Researchers Schooled in Big Data Management
With the rise of big data, advanced data management capabilities are becoming increasingly important in research circles.
Even the National Science Foundation and the National Institutes of Health have instituted data management plans as being central to any future research proposal. However, seeing as the big data problem is relatively new, many groups are left wondering how to put together an acceptable data management plan.
To help answer those questions, the Southeastern Universities Research Association teamed up with the Association of Southeastern Research Libraries to put together a “Step-By-Step Guide to Data Management.” The guide identifies six steps to creating a viable data management plan: assembling a data management toolkit, planning, collecting and checking data, describing and documenting data (generating metadata in other words), selecting a data repository, and storing and preserving data.
The guide consistently points at organizations like Databib, DataONE, and DMPTool (Data Management Plan Tool). According to the guide, DataONE is an environmental science organization committed to using big data to help the planet. Their “best practices primer” focuses on a “data life cycle” which pretty much involves the same steps the guide is trumpeting. Indeed, the guide itself notes that it was based on DataONE’s best practices.
DMPTool is a resource that allows research groups to compare data management plans of past accepted proposals and use them as a model.
One resource not to be overlooked, according to the guide, is the university library. While this may not come as a shock from a group that is half comprised of Research Library professionals, towering or expansive university libraries often have a significant amount of data to handle. Creating a database that can be searched hundreds of different ways of the myriad titles that exist is no small data feat. Further, according to the guide, libraries frequently have data management plan templates of their own.
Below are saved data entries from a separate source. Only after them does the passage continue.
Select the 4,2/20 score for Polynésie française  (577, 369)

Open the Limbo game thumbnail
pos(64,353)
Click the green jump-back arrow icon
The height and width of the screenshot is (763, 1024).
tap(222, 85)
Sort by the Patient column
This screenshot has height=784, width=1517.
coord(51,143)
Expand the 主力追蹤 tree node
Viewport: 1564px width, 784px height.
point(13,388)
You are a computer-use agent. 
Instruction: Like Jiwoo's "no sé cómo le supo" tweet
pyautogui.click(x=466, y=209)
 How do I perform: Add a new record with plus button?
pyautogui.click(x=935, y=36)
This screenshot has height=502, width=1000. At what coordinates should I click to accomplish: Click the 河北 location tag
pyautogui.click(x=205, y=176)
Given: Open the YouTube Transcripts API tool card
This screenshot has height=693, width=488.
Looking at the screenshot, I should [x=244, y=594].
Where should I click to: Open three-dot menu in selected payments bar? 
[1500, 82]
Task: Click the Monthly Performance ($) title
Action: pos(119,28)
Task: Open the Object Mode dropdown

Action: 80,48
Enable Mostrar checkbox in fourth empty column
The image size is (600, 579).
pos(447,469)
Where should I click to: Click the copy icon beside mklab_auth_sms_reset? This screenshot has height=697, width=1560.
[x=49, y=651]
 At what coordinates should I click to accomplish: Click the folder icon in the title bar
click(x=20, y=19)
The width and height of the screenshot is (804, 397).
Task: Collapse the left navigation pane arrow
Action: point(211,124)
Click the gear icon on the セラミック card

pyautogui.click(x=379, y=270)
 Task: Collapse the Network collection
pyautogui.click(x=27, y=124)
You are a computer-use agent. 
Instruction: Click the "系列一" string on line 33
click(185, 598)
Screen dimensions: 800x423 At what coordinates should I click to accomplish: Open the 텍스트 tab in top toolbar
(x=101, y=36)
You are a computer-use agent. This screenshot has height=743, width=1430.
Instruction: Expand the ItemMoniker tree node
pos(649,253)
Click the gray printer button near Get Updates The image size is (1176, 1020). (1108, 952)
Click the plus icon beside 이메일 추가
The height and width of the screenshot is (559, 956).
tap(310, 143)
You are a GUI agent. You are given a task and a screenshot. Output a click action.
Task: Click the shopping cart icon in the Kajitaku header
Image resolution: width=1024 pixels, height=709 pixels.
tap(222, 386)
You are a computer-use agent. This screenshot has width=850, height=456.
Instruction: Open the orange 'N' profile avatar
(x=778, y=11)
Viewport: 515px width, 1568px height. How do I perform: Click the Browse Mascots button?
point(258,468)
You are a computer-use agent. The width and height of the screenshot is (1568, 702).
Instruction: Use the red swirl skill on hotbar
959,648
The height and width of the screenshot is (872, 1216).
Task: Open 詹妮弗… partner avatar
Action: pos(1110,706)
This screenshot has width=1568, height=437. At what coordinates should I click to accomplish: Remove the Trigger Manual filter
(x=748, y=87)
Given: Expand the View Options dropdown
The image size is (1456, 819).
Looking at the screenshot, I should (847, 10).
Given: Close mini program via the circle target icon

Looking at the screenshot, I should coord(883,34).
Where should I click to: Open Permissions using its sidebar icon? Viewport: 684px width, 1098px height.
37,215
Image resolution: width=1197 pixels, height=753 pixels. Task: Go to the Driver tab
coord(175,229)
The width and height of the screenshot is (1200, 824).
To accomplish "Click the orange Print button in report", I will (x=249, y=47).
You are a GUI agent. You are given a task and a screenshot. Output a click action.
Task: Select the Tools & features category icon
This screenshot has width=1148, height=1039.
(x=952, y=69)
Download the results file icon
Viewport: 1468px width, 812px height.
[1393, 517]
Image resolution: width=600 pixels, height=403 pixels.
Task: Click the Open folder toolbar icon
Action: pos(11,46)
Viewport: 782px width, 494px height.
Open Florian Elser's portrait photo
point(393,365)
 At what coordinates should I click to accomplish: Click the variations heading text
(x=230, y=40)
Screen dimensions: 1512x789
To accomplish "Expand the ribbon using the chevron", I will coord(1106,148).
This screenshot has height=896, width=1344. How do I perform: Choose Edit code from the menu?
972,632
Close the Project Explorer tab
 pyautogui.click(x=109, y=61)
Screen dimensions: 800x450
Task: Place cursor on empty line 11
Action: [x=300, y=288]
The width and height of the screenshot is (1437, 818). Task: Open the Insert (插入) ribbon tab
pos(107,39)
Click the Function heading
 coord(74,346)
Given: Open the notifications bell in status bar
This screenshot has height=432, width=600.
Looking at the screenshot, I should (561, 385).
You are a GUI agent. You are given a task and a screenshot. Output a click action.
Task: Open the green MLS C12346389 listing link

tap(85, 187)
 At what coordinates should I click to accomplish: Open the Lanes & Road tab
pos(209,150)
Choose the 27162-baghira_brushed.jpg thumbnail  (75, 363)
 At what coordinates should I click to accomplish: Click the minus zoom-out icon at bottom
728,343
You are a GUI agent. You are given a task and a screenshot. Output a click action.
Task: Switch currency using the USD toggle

With datasets growing larger, there is a renewed emphasis in the scientific community on storing and preserving one’s data. After all, every scientific discovery and paper has to be backed up by the evidence that drove the discovery. With as large as datasets can be, it would be easy to publish one’s results while neglecting the data and metadata involved. It would also be significantly cheaper. However, credited scientists do not think like this.
As such, it is important for the advancement of science in the big data era to have a standardized resource for data management. The “Step-By-Step Guide to Data Management” hopes to be that resource.